■ Exercices:
a) Recopiez mot pour mot le passage du texte du document qui va de « Bonnes questions » à « son du silence. ».
b) Dites si chacune de ces affirmations concorde avec le texte du document, en répondant par oui ou par non et en citant les mots exacts qui tranchent : (i) le concert prévu avec Léo et Elsa a été annulé ; (ii) l'ORL attribue l'aggravation des symptômes au bruit des cafés ; (iii) un des deux a dit ne pas croire à ceux qui cherchent une relation sérieuse.

■ Texte du document:
━━━━━━━━
Le quatrième... a eu le bon goût d'oublier sa séance, et je l'en remercie - bouleversée, ravie, épuisée, et possiblement incapable de m'engager plus dans la relation ? Non - je sais que j'en aurais trouvé les ressources, mais, à quel prix, ces jours-ci ?

Bonnes questions

Entends-tu le son de ta propre respiration ? De ton coeur qui bat ? De la forêt qui pousse ? Il y a de ces sons qui ne font pas appel à l'oreille. Il y aussi, le son du silence.

Il y a aussi des bruits infernaux qu'on entend sans l'oreille : ceux de nos pensées en boucles.

Pourrais-tu te réfugier quelque part ?

Carsten

06 avril 2025

Les Fabuleux

... ce qui est plus surprenant, c’est sans doute ce lien bizarre qui en résulte, une forme d’intimité amicale. Les amis. Ça ne ressemble à rien, mais c’est joli.

Ah, et puis un des deux m'aura aussi offert ceci : Je ne crois pas à ceux qui "cherchent une relation sérieuse", la relation devient sérieuse toute seule si elle en a envie. Ca semble évident dit comme ça, mais j'ai trouvé ça infiniment libérateur. 

05 avril 2025

Sourde oreille

Bon mais ces jours-ci je ne suis pas sûre qu'on soit même à 12/20 - il y a la grande Histoire qui semble foncer dans le mur chaque jour un peu plus vite, la Terre qui brûle, et nos petites vies, l'avenir de mes enfants déjà grands, chacun avec ses questionnements, légers ni l'un ni l'autre pour l'instant. J'ai peur pour ce monde, j'ai peur pour eux.

Et puis ces jours-ci pour moi il y a cette oreille en folie qui démultiplie acouphènes, migraines et vertiges, menaçant à la fois mon exercice professionnel et tellement des choses que j'aime dans cette vie - annulation d'un concert que je me faisais une joie de partager avec Léo et Elsa, peut-être abandon de la chorale (?), sillonner Paris oui mais avec des bouchons d'oreille, aller bavarder avec ceux que j'aime dans un café, un restaurant, c'est non, le niveau de bruit n'est plus tolérable pour le moment. L'ORL dit, il faut vous calmer madame, la fatigue et l'anxiété décuplent vos symptômes - elle est marrante la dame...
━━━━━━━━
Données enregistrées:
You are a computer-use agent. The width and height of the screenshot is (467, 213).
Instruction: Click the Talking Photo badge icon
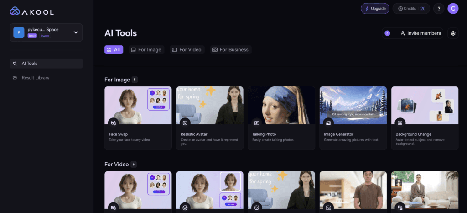(256, 122)
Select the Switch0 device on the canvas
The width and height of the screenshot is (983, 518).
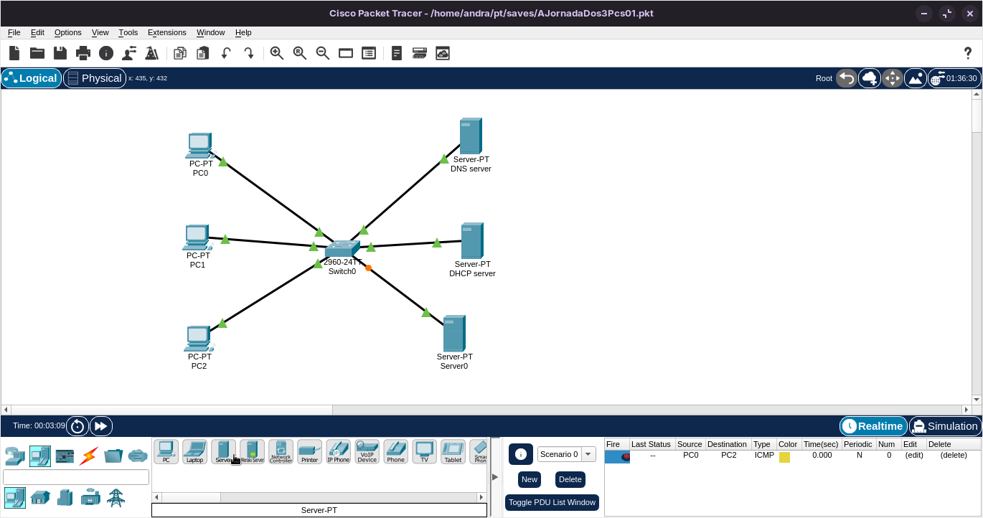342,249
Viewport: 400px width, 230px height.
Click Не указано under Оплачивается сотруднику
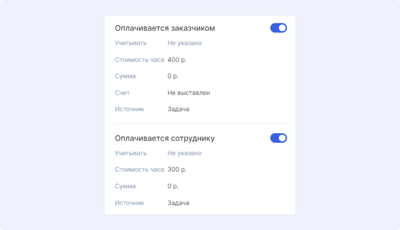tap(184, 153)
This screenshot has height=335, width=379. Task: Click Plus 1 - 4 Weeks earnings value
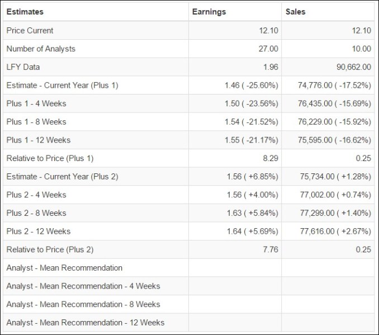pyautogui.click(x=252, y=103)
━━━━━━━━
■ Réponses aux exercices:
a)
Bonnes questions

Entends-tu le son de ta propre respiration ? De ton coeur qui bat ? De la forêt qui pousse ? Il y a de ces sons qui ne font pas appel à l'oreille. Il y aussi, le son du silence.

b)
(i) Oui : « annulation d'un concert que je me faisais une joie de partager avec Léo et Elsa ».
(ii) Non : « la fatigue et l'anxiété décuplent vos symptômes ».
(iii) Oui : « Je ne crois pas à ceux qui "cherchent une relation sérieuse" ».